Smarter Poolboy: Moderne Poolroboter erleichtern die Schwimmbadreinigung

  • Clevere Steuerung: Über eine Smartphone-App lassen sich Poolroboter von unterwegs programmieren und steuern.
    Clevere Steuerung: Über eine Smartphone-App lassen sich Poolroboter von unterwegs programmieren und steuern.
    © djd/Zodiac
  • (djd). Durchtrainiert, braun gebrannt und ziemlich smart: So sah früher das Klischeebild des Poolboys aus, der regelmäßig vorbeikam, um den Swimmingpool im Garten auf Vordermann zu bringen. Sehen lassen können sich nun auch gut gestylte Poolroboter, die heute einen Großteil der Pflegearbeiten im privaten Schwimmbad übernehmen. Und smart sind sie ebenfalls, seitdem künstliche Intelligenz ihre elektronische Steuerung schlau macht.

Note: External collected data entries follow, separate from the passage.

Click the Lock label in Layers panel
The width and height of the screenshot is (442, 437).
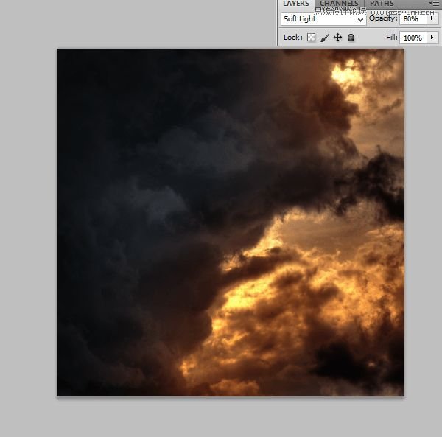tap(292, 38)
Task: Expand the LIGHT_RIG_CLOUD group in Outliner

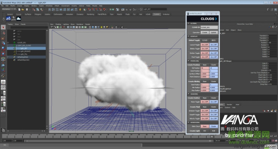Action: [8, 45]
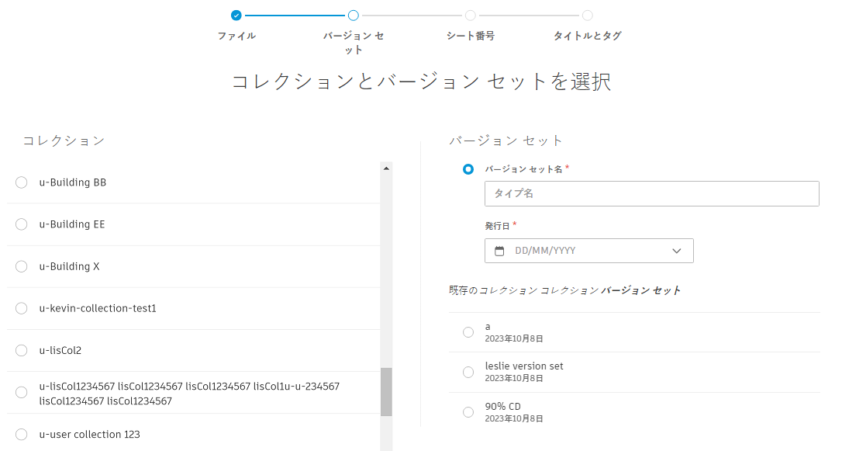
Task: Select the u-lisCol2 collection radio
Action: tap(22, 350)
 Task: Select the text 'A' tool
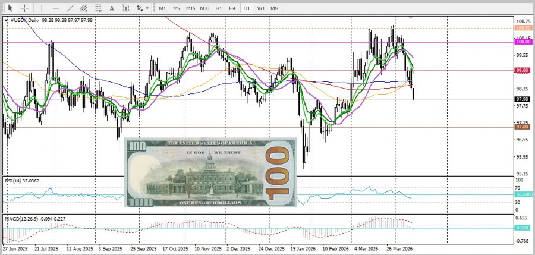(x=112, y=8)
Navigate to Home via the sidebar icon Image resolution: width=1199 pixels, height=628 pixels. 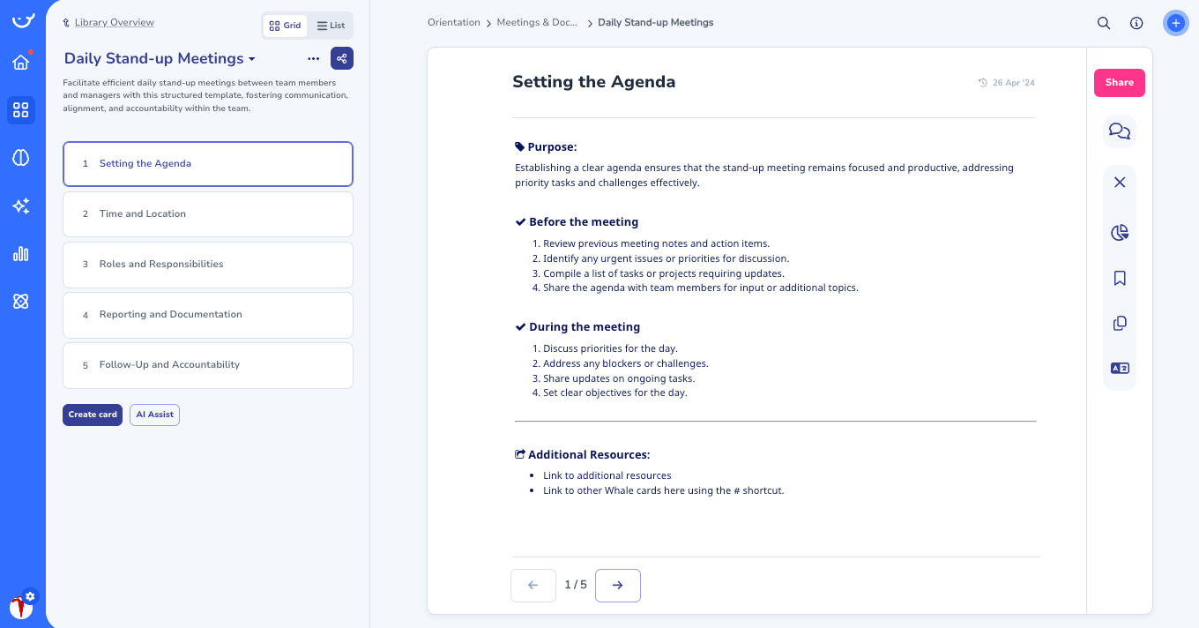coord(22,63)
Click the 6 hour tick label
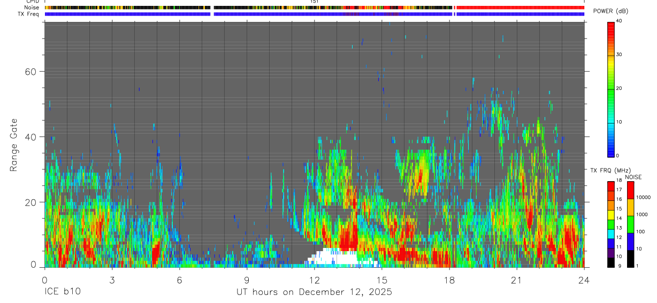The height and width of the screenshot is (303, 657). tap(179, 281)
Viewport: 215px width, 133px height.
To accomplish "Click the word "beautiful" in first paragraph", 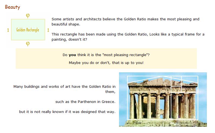I will pos(59,24).
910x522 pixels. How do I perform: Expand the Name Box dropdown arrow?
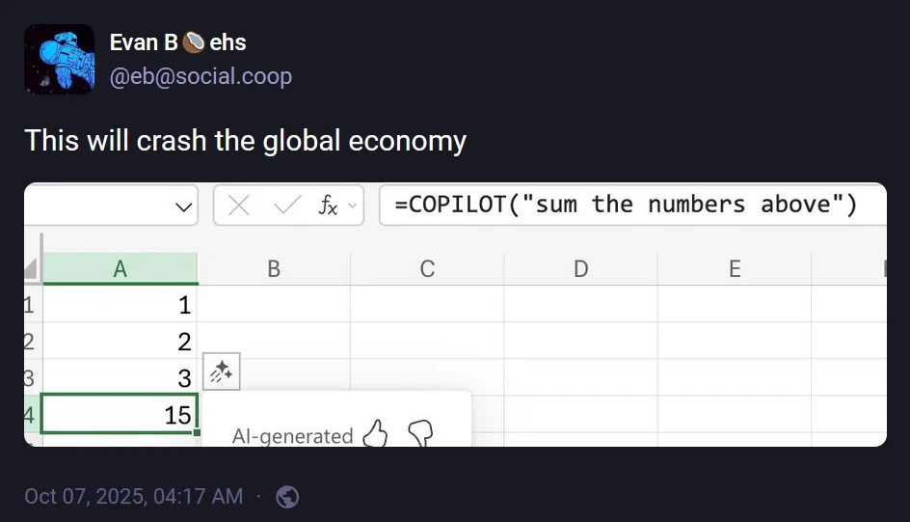[182, 206]
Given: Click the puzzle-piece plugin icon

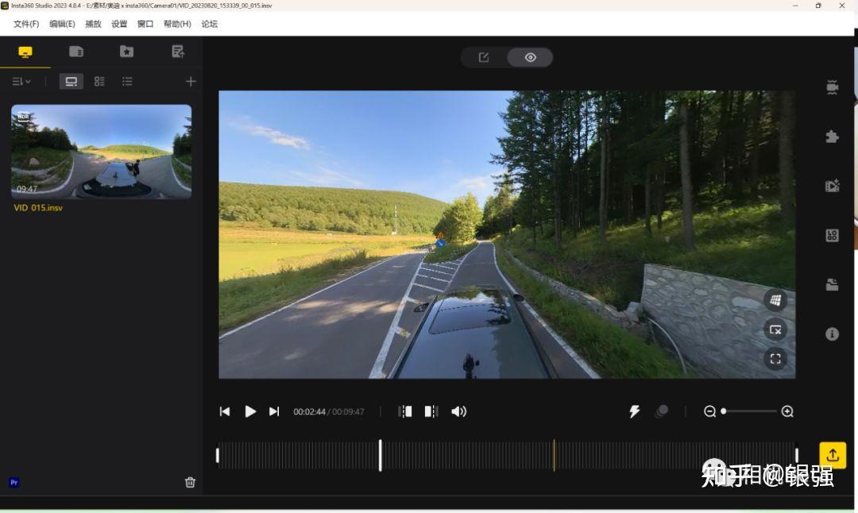Looking at the screenshot, I should (x=832, y=137).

    Automatische Optimierung der Reinigungszeiten

    Dank des Elektronengehirns und entsprechender Sensoren finden Poolroboter neuer Bauart vollautomatisch ihren Weg durchs Becken. Die intelligente Steuerung stellt sicher, dass alle Bereiche an Boden und Wänden auch tatsächlich erreicht und gereinigt werden. Bei den Modellen der Alpha iQ-Serie von Zodiac beispielsweise sorgt eine Art Navigationssystem für die Erfassung des Beckens und passt die Bewegungen und die Reinigungszeit von selbst an die Erfordernisse an. Unter www.zodiac-poolcare.de sind dazu mehr Infos zu finden. Zusätzlich optimiert ein Drucksensor das Laufverhalten an den Wänden in Abhängigkeit von der Wassertiefe. Das sichert ein optimales Reinigungsergebnis bis zur Wasserlinie des Pools.

    App-Steuerung über WLAN und Internet

    Für die Steuerung der Reinigungsgeräte können Poolbesitzer ihr Smartphone nutzen. Eine App ermöglicht die Ansteuerung des Geräts über das heimische WLAN. Sie bietet die Steuerung und Überwachung aller wichtigen Funktionen: vom Start des Reinigungsprogramms über Zeitprogrammierungen bis zur Überwachung der Reinigungszyklen und der Eingabe von Modi für die Eingrenzung von Reinigungsbereichen.

    Clevere Details für die effektive Poolreinigung

    Gute Poolroboter haben aber nicht nur einiges im Köpfchen, sondern punkten auch mit klassisch analogen Qualitäten. So ist es zum Beispiel sinnvoll, bei der Auswahl eines neuen Geräts darauf zu achten, dass das Wasser aus dem Innern nach unten ablaufen kann. Das spart unnötiges Krafttraining bei der Entnahme aus dem Pool, da sich das Gewicht deutlich reduziert. Auch das Säubern des Filterkorbs soll ohne größeren Aufwand möglich sein. Allradantrieb und Zyklon-Reinigungstechnik sorgen für einen guten Vortrieb auf verschiedenen Untergründen und eine dauerhaft hohe Reinigungsleistung.